I put a lot of personal energy into this election, trying to understand why it was that Canadians so wholeheartedly endorsed Mark Carney as their new leader, despite the fact that it was the same party who caused irreparable economic harm to the economy, and he has a similar philosophical outlook to the core outlook of the party. I truly believe that we have moved to a phase in our electoral process where, until something breaks, left leaning ideology will trump the day (pun intended).

Coming out of this election I have three questions.

1. What of Pierre Poilievre? The question for Conservatives is whether the wolves feed on the carcass of Poilievre (in my opinion the worst enemy of a Conservative is a Conservative) and initiate the hunt for a new leader (if they do, I believe the future should be led by a woman – Melissa Lantsman or possibly Caroline Mulroney), or does Poilievre move to Alberta and run for a “safe” seat to get back into the House of Commons, change his tone, and show people he too can be Prime Ministerial?
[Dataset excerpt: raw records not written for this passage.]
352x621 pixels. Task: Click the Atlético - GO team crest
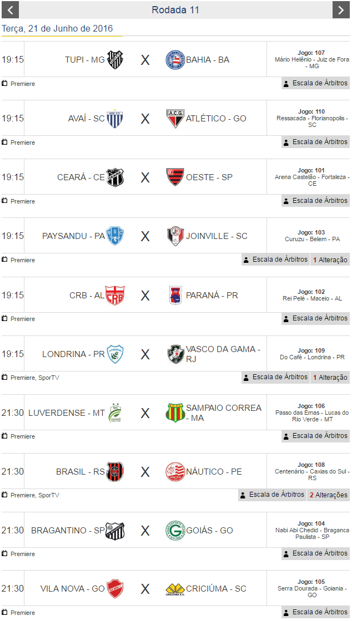point(175,119)
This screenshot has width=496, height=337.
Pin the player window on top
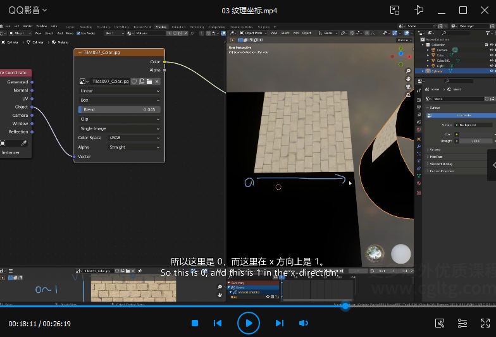coord(419,10)
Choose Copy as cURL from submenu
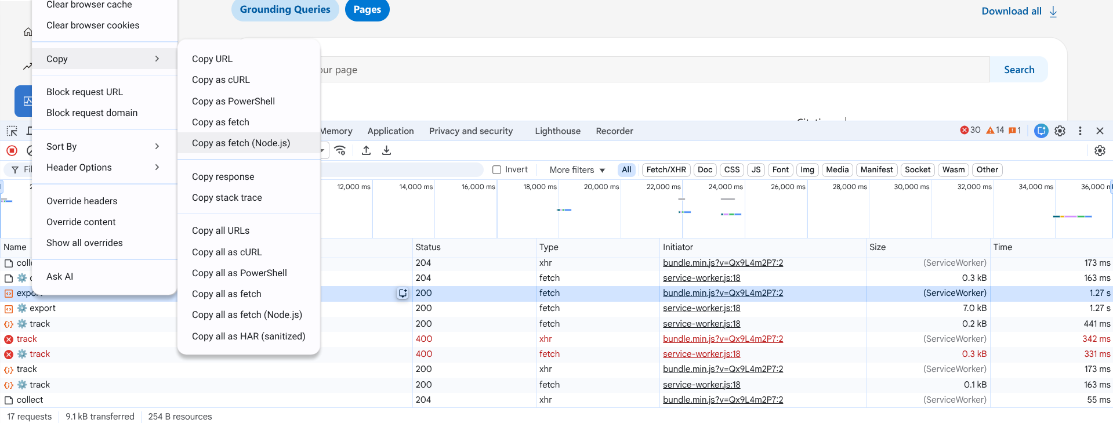 (x=221, y=80)
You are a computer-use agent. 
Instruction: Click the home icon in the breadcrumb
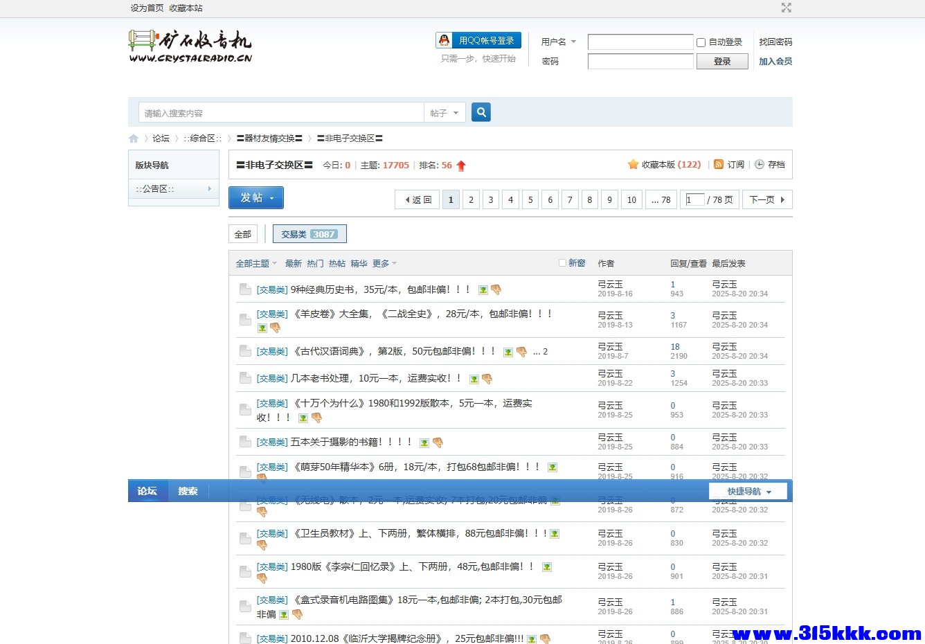coord(133,138)
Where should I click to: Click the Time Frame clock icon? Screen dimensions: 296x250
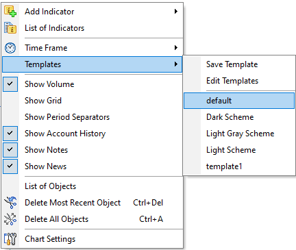10,48
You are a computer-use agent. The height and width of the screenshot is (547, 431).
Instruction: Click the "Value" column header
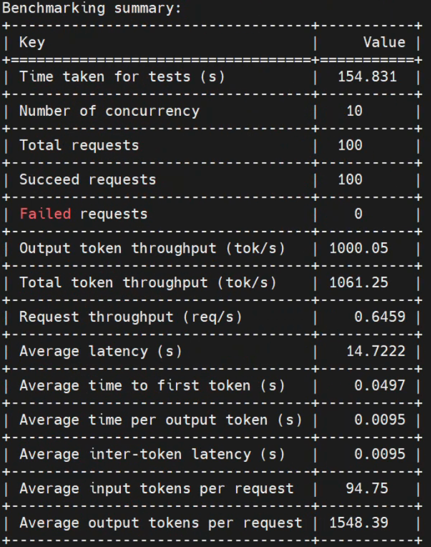[384, 43]
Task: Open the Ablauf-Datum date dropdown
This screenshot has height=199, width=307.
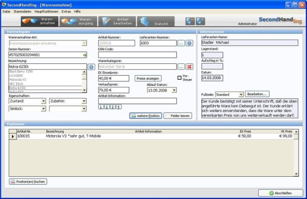Action: coord(174,90)
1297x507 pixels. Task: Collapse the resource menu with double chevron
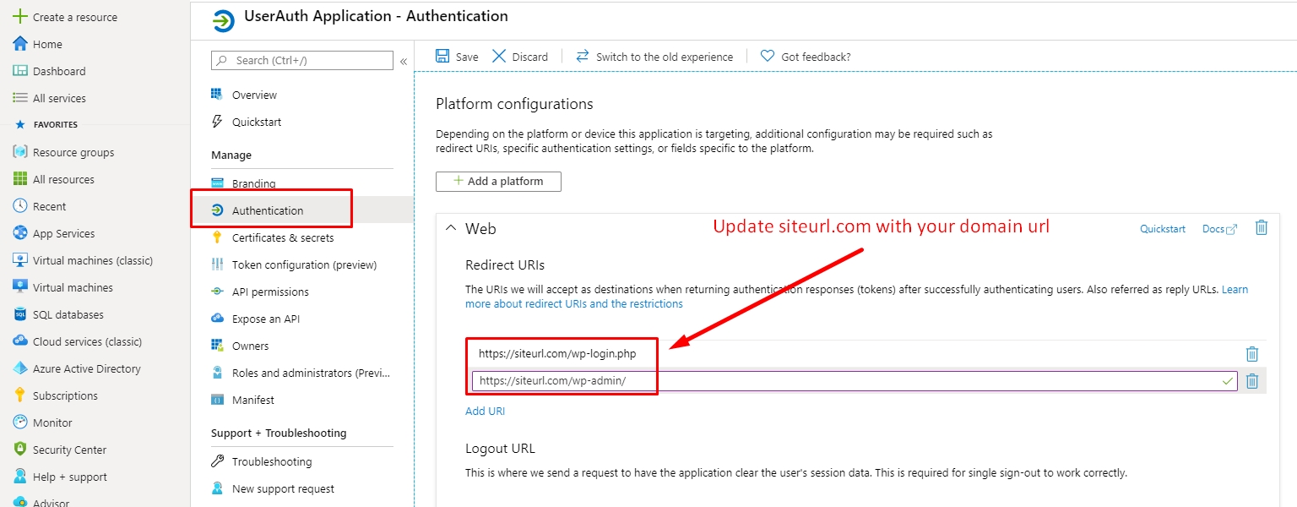coord(404,61)
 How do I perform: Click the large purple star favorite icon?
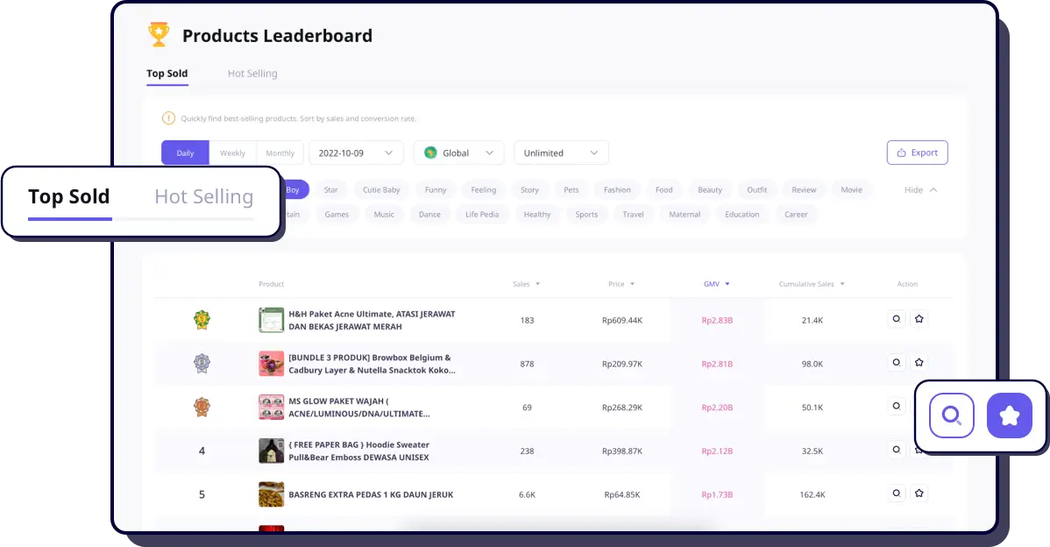tap(1009, 416)
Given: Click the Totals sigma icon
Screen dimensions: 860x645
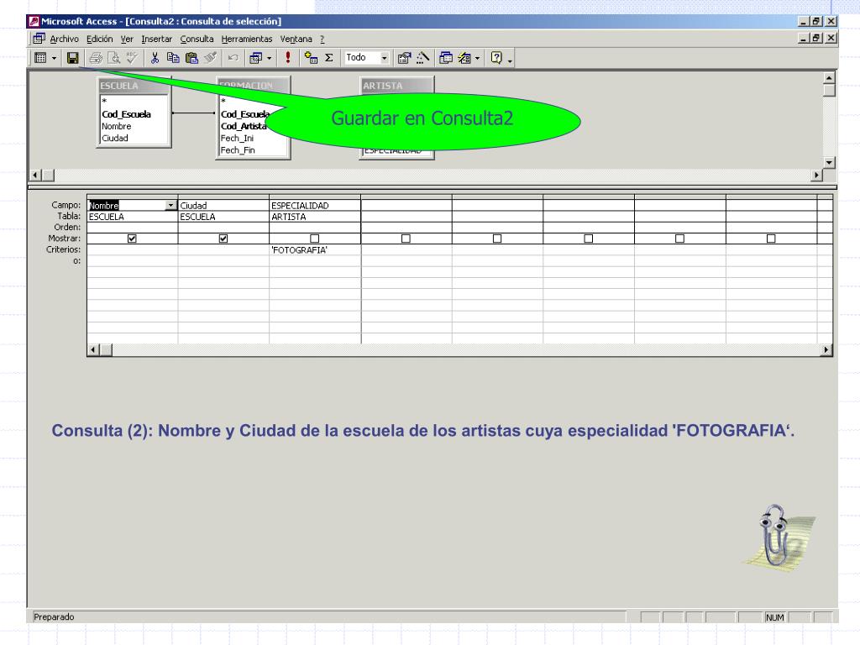Looking at the screenshot, I should [x=328, y=58].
His concession speech gives clues to this.

2. What of Mark Carney? Maybe (hopefully) Carney will see the light and try to bring the nation together, as there is an obvious east-west split in the country in terms of politics. Time will tell, and minority governments need to be cautious. Will we have a Supply and Confidence 2.0 or will we see olive branches extended?

3. What of the House of Commons? As I have mentioned previously, there has been discussion that the House of Commons may not sit until after the summer break, meaning that the House of Commons really will not have conducted any business in almost a year by the time it reconveens. If indeed “we are in the worst crisis of our lives” as Prime Minister Carney campaigned on, then should we not have the House of Commons sit through the summer? After all, the summer break usually is for politicians to go back to their ridings and connect with their constituents, but if an election campaign doesn’t constitute connecting, what does?

Regardless, as the election is behind us, we now need to see what comes. I will try to be hopeful, but remain cautious. May Canada have better days ahead.